Estratto fornito
+-------+
18:55 La neutralità climatica è diventata una strategia prevalente a livello mondiale
di Edo Ronchi
127 Paesi, che rappresentano circa il 63% delle emissioni globali di gas serra, hanno annunciato l’intenzione di puntare sull’azzeramento delle loro emissioni nette di gas serra. Questo gruppo comprende l’Unione Europea, il Regno Unito, il Giappone, il Canada, la Corea del Sud, il Sud Africa, la Cina e gli Stati Uniti con la nuova presidenza di Biden.
Secondo l’analisi appena pubblicata da Climate Action Tracker- un’iniziativa degli istituti tedeschi New Climate e Climate Analytics – questi impegni, se tradotti in pratica, porterebbero ad un contenimento dell’aumento medio globale della temperatura stimato attorno a 2,1°C. Non siamo ancora al target dell’Accordo di Parigi – ben al di sotto dei 2°C e il più vicino possibile a 1,5°C – perché manca ancora l’impegno di alcuni Paesi che sono nel restante 37% di emissioni.
E perché vi sono alcune questioni, non secondarie, da chiarire: se nell’impegno per l’azzeramento delle emissioni nette sono inclusi tutti i gas serra o solo alcuni; quale meccanismo di calcolo viene utilizzato per stimare gli assorbimenti, visto che ancora non esiste un accordo in materia.
+-------+
(Voci tratte da una raccolta)

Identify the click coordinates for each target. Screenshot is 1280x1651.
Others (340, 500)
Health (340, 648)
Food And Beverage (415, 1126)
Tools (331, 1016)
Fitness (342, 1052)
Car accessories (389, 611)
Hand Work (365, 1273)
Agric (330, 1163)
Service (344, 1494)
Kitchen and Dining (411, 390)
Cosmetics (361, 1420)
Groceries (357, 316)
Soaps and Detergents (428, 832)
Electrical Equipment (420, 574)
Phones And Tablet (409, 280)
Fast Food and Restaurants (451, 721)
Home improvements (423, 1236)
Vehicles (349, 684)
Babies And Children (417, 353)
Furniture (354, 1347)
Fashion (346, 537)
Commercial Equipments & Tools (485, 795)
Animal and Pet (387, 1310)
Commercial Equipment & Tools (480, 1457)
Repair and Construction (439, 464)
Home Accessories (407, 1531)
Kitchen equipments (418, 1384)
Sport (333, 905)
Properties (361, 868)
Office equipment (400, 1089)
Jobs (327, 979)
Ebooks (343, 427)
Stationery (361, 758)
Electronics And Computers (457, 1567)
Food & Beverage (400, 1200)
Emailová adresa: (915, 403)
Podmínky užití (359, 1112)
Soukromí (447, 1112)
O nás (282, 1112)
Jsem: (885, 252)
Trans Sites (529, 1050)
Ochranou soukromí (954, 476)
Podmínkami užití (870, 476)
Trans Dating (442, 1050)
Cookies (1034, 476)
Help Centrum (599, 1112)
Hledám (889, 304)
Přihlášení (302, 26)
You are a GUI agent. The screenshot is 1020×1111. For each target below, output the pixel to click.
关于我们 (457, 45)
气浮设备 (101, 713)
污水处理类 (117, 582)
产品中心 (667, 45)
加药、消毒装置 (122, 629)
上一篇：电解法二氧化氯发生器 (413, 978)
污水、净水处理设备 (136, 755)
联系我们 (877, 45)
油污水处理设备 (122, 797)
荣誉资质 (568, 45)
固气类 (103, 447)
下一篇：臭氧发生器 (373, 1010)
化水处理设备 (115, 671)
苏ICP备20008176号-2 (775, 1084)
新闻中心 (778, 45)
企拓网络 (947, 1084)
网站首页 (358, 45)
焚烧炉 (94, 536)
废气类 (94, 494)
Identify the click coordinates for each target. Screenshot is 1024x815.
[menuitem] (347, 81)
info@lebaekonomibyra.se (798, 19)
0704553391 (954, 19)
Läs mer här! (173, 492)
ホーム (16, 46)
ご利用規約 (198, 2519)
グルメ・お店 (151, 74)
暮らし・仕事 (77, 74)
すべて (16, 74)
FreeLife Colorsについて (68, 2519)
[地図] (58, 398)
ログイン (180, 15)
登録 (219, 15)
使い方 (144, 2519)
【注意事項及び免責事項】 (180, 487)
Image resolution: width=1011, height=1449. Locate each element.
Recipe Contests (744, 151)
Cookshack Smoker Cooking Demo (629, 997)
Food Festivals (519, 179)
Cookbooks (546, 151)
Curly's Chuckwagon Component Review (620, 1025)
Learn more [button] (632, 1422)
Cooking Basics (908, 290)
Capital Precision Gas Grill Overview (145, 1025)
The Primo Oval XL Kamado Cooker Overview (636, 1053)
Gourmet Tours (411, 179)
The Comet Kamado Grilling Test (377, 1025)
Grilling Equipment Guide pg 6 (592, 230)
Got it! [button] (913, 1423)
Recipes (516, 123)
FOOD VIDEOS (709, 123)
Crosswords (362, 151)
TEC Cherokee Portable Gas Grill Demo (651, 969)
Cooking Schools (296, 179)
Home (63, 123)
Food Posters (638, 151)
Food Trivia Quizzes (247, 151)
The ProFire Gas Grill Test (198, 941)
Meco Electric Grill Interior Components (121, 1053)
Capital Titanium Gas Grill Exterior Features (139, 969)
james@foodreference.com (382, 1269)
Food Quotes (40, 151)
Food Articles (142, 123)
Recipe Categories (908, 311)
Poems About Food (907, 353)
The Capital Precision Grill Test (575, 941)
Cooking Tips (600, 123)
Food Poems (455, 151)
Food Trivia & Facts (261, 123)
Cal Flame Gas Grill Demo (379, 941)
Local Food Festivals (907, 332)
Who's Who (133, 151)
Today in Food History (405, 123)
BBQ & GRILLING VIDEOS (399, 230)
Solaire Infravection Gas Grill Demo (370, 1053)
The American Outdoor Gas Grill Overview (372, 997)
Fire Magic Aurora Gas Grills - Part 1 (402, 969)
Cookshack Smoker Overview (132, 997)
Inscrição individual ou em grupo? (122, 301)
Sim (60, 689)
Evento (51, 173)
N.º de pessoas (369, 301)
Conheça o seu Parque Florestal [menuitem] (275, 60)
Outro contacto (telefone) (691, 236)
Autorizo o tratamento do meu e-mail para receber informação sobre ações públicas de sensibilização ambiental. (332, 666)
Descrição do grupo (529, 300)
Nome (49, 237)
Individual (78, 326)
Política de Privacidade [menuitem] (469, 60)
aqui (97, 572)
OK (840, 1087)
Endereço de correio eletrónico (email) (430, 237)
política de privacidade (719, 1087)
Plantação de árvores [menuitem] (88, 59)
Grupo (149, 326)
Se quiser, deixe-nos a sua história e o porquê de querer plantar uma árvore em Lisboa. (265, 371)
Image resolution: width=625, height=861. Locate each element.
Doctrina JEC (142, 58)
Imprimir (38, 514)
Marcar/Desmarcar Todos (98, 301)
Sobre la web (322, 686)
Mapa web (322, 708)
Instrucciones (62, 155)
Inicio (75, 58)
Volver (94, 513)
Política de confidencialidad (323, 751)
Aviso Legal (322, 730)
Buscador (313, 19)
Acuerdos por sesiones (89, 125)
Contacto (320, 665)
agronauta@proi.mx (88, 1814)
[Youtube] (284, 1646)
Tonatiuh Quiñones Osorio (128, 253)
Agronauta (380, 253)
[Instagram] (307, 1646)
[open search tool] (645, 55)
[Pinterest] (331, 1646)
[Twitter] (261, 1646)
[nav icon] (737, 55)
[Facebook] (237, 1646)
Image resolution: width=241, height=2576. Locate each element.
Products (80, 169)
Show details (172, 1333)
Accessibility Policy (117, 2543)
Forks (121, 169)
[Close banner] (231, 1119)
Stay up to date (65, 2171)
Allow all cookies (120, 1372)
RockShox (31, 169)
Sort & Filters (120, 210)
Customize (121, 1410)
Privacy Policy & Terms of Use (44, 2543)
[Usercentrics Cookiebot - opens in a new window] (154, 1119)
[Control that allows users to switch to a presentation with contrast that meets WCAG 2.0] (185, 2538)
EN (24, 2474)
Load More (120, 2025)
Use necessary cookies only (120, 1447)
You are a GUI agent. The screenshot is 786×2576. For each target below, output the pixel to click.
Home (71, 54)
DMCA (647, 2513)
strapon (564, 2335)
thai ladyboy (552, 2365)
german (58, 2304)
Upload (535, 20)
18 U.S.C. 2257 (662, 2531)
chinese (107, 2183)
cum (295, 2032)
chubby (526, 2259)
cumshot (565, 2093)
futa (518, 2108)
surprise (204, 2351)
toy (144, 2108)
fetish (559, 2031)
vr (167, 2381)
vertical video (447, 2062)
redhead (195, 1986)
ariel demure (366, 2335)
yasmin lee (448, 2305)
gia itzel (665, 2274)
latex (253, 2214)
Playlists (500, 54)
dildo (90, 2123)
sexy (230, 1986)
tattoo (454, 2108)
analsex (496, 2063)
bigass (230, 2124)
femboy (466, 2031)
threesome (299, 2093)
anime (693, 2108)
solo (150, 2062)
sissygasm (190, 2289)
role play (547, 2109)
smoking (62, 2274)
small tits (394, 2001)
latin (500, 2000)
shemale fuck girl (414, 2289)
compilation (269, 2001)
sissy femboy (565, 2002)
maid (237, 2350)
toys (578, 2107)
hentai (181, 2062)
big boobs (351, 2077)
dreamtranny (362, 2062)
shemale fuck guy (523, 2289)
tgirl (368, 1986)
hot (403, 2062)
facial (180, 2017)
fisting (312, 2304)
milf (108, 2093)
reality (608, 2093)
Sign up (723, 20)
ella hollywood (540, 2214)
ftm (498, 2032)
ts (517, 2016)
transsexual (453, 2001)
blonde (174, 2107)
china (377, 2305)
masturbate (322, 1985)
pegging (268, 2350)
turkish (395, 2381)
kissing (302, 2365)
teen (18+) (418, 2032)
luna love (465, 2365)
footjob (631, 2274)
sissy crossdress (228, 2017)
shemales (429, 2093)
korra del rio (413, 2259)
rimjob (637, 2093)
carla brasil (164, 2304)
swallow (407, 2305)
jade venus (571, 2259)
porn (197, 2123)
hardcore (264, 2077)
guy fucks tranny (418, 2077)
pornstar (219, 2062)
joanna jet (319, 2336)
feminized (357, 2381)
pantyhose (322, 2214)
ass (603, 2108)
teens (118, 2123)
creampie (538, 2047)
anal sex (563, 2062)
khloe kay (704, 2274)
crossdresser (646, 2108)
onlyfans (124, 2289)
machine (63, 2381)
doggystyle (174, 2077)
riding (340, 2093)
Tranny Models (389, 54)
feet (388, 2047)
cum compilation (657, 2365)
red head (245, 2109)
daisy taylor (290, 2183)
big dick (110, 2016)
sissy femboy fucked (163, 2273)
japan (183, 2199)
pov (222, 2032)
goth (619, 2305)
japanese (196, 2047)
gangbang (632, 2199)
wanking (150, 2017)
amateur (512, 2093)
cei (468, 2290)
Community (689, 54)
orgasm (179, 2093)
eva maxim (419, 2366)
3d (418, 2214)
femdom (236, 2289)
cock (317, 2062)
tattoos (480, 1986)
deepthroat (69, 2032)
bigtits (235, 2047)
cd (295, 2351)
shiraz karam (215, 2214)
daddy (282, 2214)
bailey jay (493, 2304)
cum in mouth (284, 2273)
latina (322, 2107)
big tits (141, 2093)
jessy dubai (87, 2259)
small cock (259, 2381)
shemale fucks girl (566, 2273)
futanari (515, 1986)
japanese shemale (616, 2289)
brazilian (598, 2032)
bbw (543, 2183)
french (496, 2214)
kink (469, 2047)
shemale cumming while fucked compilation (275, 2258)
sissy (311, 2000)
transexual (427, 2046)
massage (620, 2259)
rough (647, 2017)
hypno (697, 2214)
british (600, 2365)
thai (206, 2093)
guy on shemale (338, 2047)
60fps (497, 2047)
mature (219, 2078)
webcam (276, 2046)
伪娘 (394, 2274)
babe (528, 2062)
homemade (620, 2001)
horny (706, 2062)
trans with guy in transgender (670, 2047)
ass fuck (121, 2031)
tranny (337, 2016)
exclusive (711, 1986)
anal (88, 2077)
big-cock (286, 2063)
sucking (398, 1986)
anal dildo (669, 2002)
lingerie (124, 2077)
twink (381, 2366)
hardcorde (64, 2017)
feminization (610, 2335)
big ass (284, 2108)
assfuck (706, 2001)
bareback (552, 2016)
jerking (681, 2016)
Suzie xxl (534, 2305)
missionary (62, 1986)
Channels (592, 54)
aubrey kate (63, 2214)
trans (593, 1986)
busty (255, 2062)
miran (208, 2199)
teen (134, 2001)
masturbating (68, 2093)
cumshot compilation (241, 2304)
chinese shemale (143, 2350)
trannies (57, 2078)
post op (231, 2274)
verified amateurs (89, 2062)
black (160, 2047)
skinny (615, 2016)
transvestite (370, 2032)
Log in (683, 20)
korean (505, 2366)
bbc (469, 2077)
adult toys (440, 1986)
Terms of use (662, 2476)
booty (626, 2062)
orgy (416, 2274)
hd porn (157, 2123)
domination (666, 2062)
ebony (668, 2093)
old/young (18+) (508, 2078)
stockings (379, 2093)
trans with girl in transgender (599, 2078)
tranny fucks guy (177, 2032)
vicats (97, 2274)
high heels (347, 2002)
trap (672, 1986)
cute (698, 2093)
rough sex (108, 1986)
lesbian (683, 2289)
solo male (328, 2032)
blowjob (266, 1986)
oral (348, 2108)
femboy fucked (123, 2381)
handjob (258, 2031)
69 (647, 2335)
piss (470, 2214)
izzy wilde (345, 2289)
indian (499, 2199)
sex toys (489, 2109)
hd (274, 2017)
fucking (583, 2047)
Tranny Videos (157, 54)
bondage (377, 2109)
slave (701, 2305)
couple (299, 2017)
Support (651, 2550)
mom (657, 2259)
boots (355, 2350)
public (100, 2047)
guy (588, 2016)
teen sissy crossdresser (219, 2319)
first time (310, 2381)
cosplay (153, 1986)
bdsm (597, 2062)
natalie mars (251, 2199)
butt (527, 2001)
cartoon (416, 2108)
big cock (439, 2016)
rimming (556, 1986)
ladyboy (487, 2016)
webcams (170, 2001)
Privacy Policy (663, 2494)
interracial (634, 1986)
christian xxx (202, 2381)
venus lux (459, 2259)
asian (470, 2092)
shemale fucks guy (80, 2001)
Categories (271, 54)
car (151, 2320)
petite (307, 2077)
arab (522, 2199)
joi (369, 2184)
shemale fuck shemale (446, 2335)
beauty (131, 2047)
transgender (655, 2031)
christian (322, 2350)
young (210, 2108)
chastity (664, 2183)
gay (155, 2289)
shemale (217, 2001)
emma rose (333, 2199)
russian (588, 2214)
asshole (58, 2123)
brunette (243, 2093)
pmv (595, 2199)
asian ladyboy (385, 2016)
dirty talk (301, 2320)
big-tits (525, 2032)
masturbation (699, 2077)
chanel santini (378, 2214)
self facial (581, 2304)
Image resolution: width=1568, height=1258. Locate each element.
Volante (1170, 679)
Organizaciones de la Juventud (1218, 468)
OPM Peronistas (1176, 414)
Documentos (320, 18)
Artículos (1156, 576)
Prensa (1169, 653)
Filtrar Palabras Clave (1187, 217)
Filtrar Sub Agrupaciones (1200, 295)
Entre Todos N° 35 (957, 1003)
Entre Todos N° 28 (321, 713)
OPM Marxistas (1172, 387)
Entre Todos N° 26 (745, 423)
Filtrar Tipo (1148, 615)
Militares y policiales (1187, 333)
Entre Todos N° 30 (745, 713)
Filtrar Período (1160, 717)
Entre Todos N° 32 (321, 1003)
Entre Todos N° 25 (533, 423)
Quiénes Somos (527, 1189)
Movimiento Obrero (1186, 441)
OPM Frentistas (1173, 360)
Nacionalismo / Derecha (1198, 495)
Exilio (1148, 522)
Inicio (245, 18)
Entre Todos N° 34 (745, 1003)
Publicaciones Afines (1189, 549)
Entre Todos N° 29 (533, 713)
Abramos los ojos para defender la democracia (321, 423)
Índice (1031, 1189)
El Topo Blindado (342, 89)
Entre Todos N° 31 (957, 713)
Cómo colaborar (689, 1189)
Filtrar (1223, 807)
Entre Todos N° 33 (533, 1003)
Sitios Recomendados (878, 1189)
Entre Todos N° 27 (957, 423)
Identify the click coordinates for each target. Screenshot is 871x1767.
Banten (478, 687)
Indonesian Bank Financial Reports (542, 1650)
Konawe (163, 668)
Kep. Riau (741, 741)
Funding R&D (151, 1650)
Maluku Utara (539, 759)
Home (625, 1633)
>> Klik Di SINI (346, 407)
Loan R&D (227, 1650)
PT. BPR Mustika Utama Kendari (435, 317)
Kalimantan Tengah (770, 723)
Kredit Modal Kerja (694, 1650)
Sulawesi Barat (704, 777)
+-------+
Compito assegnato
Nell'articolo sulla neutralità climatica, quale quota delle emissioni globali di gas serra rappresentano i 127 Paesi che hanno annunciato l'azzeramento delle emissioni nette?

Risposta al quesito
Circa il 63%.